Sharpe Terminal aggregates Dogecoin (DOGE) perpetual futures funding rate data from Binance, Bybit, OKX, Deribit, Hyperliquid and eight additional exchanges into a single real-time chart. Compare exchange-level breakdowns, overlay price, and switch between 1W, 1M, 3M, 1Y and 3Y historical windows. Annualized perpetual futures funding rate paid between long and short holders. Derivatives traders use this view to confirm trend strength, spot crowded positioning, and pinpoint liquidation cascades before they ripple into spot.
Dogecoin (DOGE) is the oldest and most mainstream memecoin, with a perpetual futures market that routinely sees $2-4B in aggregate OI during retail-driven cycles. DOGE perps are listed on every major venue and are a go-to vehicle for retail leverage because of low dollar-notional tick size. DOGE OI peaked near $5B during the April 2021 Musk-driven rally and again in late 2024 post-election. Funding on DOGE is the most volatile of any top-20 perp — 300%+ APR single-day prints are routine during mania phases. DOGE is the cleanest read on pure retail speculation: when DOGE funding decouples from BTC funding to the upside, crypto is in late-cycle euphoria. Long liquidation cascades on DOGE are severe because position sizing is almost universally oversized.
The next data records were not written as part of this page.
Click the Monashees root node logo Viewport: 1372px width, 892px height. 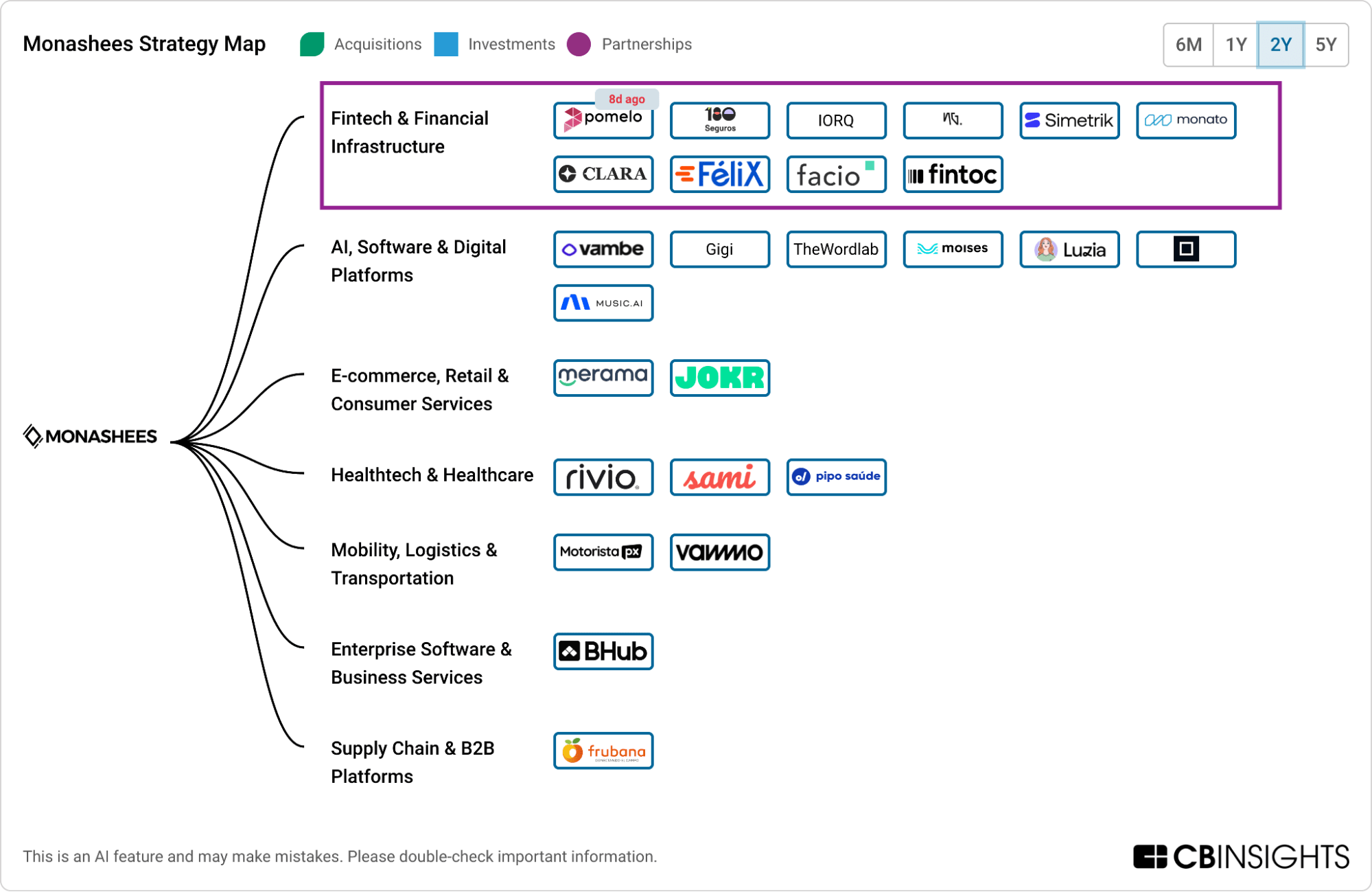(x=91, y=436)
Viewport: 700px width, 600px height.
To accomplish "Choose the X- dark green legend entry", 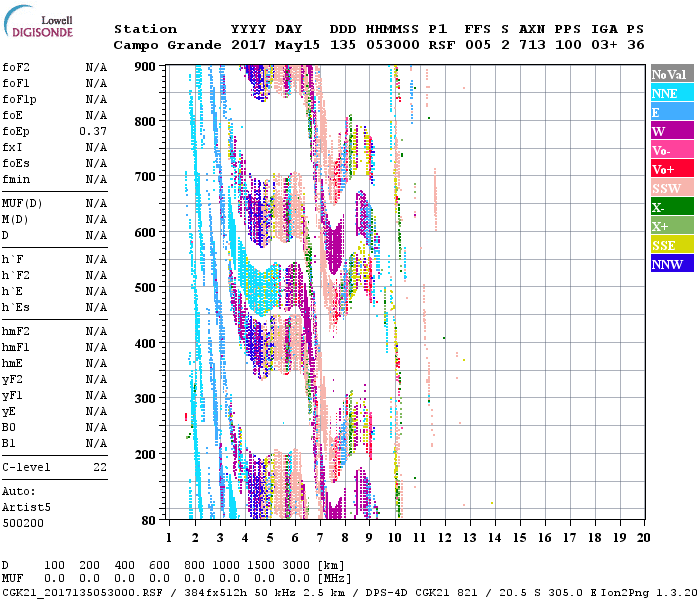I will [669, 207].
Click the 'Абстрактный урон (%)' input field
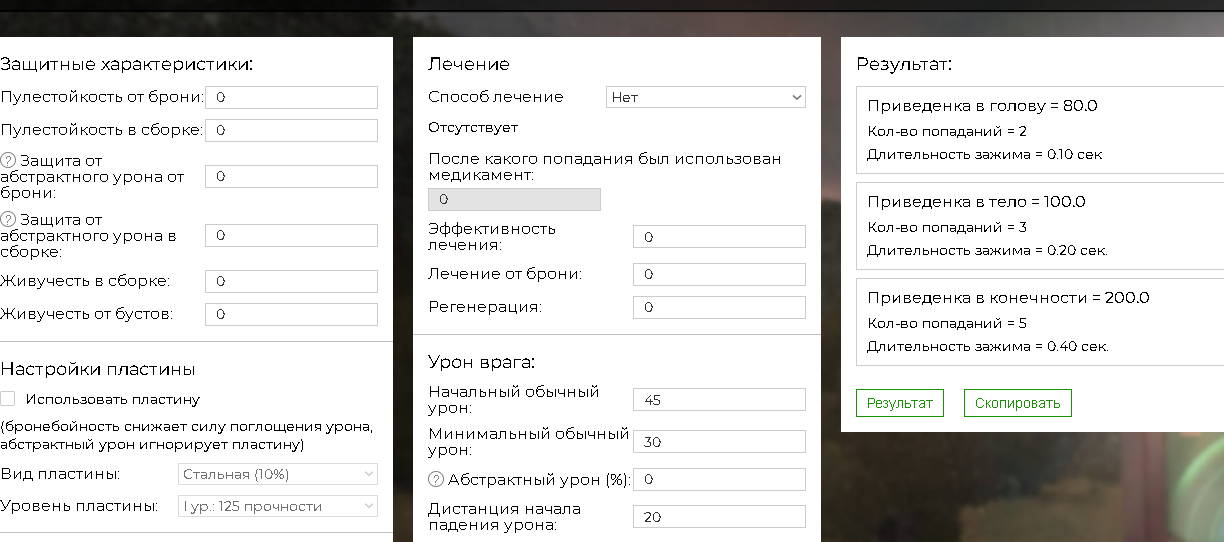 point(719,479)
The funding rate is a periodic payment between perpetual futures holders that keeps the contract price anchored to the underlying spot index. Funding is calculated from the premium/discount of perp vs. spot plus an interest component, charged every 1-8 hours depending on the exchange. Positive funding means longs pay shorts (bullish positioning crowding); negative funding means shorts pay longs (bearish crowding). Annualized funding above 50% APR on majors is an extended reading; above 100% is crowding territory that historically precedes corrections within days. Funding is one of the purest real-time sentiment gauges in crypto because the payment is a hard economic cost of maintaining a crowded position.
Annualize before interpreting — funding is often quoted as a rate per interval (e.g. 0.01%/8h) which must be multiplied by periods/year. Compare funding across exchanges: retail venues like Binance/Bybit often over-extend while institutional-skewed venues (OKX, Deribit) stay calmer. Divergence between exchange funding rates is an arbitrage window and a positioning-divergence signal. Deep negative funding (below -30% APR) during a downtrend flags short-side exhaustion and frequently marks local bottoms within 24-72 hours.